Macau.com
- Type: Private company
- Industry: Travel Solutions Ticketing Solutions Online Commerce
- Founded: 2006
- Headquarters: Macau SAR, China
- Revenue: Not disclosed
- Net income: Not disclosed
- Website: www.macau.com

= Macau.com =

Travel and holiday companies of China

Macau.com is a destination marketing and travel company based in Macau, China that focuses on information and trip planning tools for visitors coming to Macau. The company markets accommodation, shows, restaurants, entertainment and attractions in Macau and the Pearl River Delta region. It concentrates its business on the inbound market, primarily coming from Hong Kong, Taiwan, Japan, South Korea, Australia and Southeast Asia.

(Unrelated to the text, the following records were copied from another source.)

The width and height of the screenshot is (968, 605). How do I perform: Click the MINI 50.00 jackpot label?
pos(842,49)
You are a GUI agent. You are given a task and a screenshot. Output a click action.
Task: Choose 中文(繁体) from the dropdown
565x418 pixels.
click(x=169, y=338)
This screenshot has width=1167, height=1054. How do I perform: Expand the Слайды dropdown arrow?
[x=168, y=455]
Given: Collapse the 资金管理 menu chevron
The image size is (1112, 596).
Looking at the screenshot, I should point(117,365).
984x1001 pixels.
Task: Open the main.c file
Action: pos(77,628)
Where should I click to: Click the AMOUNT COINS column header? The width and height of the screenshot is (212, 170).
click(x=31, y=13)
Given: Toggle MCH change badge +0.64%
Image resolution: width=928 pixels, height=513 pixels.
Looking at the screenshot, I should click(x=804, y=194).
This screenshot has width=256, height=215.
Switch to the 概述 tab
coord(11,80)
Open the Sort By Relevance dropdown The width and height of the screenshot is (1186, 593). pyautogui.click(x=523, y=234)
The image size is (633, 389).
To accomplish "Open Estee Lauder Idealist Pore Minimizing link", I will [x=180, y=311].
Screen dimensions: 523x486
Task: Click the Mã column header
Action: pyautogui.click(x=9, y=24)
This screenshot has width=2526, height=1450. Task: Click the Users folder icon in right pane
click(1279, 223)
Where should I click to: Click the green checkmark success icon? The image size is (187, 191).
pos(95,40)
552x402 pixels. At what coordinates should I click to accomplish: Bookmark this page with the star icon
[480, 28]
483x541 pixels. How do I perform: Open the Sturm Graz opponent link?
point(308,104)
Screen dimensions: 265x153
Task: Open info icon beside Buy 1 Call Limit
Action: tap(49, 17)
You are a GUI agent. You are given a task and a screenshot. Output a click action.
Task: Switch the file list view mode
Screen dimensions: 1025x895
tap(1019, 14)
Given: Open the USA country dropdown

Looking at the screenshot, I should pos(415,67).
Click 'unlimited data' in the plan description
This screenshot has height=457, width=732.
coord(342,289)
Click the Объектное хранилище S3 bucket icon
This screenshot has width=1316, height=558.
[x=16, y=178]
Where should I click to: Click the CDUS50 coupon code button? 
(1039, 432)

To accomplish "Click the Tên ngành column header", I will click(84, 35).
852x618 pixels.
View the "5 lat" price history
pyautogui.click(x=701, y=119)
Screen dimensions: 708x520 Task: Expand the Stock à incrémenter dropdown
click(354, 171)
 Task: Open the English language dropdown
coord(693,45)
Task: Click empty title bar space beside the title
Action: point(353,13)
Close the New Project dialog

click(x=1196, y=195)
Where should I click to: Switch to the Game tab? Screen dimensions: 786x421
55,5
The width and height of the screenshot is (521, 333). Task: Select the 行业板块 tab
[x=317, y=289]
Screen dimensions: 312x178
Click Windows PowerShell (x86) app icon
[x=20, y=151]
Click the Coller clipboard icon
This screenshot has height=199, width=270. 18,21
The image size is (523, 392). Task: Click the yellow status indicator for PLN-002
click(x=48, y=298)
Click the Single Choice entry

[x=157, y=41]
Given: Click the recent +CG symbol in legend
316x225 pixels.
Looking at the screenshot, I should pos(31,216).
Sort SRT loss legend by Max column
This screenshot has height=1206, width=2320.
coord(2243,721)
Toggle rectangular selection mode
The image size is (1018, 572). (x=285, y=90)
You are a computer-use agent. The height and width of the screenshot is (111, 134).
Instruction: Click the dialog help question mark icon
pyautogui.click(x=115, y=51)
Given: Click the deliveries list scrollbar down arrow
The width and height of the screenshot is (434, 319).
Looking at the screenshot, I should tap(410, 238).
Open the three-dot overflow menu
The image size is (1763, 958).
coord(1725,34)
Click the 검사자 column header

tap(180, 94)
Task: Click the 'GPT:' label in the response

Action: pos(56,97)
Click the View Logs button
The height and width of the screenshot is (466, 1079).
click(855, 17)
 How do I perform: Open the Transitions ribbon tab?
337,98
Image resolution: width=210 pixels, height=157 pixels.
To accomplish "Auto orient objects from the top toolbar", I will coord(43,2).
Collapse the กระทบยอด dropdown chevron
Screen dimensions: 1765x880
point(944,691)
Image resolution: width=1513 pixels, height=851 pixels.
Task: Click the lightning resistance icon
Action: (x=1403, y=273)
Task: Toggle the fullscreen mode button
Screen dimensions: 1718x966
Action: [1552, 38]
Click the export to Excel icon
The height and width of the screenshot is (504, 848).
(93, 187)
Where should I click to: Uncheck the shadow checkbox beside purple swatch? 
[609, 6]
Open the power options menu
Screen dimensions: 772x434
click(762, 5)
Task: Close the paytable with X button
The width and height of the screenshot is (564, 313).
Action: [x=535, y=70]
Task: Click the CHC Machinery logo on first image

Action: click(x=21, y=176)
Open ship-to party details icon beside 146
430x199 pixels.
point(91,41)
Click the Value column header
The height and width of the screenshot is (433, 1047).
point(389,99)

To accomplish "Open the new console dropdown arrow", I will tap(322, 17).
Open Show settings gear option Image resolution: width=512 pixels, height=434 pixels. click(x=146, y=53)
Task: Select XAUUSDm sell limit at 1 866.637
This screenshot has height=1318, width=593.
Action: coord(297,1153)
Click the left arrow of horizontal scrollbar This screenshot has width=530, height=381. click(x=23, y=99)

The company was established in 2006 with GoMacau.com as its brand. In June 2007, GoMacau.com relaunched as Macau.com. This acquisition significantly extends GoMacau.com's consumer reach and helps complement two brands together. Macau.com is a web portal and online travel agency for hotel accommodation, shows tickets and packaged tour products. The company is a member of Ignite Media Group, a Macau-based media conglomerate.

Macau.com is officially registered as Macau 24 Hours Travel Agency Limited.

== Events ==
Macau.com signed a strategic partnership with Viva Macau airlines in December 2006 whereby the two companies committed to jointly promote Macau as a travel destination. In addition, Macau.com and Macau Fisherman's Wharf launched partnership for future co-operation in Macau's event market in November 2007.

In March 2012, Macau.com announced a partnership with Expedia Affiliate Network to give Macau.com users access to over 149,000 hotels worldwide.

In November 2012, Macau.com relaunched a revamped website featuring new sections such as Hotels, Thing to Do, Casinos, Calendar and Spas.